Katharina von Siena rief dazu auf: «Es ist nun Zeit, vom Schlafe aufzustehen … Wir machen uns selbst blind, wenn wir die Wolke der Gleichgültigkeit und den Nebel der Eigenliebe vor unseren Augen dulden.» – Es kann sein, dass im eigenen Leben Wichtiges zurückgedrängt wurde und Unwichtiges an erster Stelle war. Vielleicht kann die aktuelle Erschütterung und Bedrohung uns neue Werte und Lebensorientierung ermöglichen? Anstelle des «schneller, höher, stärker» ein Leben mit Selbstbeschränkung und Mitverantwortung allem Leben gegenüber? Dazu benötigen wir vielleicht ein Gespräch mit Freunden und Freundinnen, mit Seelsorgenden und Beraterinnen und Beratern.
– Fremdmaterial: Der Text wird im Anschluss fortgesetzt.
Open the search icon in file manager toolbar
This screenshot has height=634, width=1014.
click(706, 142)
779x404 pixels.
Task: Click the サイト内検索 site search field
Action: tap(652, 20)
Die Heilige wird wohl im Brief des Apostels Paulus an die Gemeinde von Ephesus diese Worte gefunden haben: «Wach auf, du Schläfer, und steh auf von den Toten und Christus wird dein Licht sein.» – Es gibt den Schlaf durch Benommenheit und Blindheit. Ich würde heute sagen, dass man auf eine gewisse Art schläft, wenn man die eigene Fähigkeit zur Liebe und Verantwortung allem Leben gegenüber unterschätzt. Wir alle haben die Verheissung, dass wir das göttliche Licht jetzt erfahren dürfen. Und durch Ostern wissen wir, dass Gottes Lebenskraft für die Gestaltung unserer gemeinsamen Zukunft mit und in uns ist.

Anna-Marie Fürst, Theologin, arbeitet in der Gefängnisseelsorge und in der Seelsorge für Menschen mit Behinderung in den Kantonen Basel-Stadt und Zug.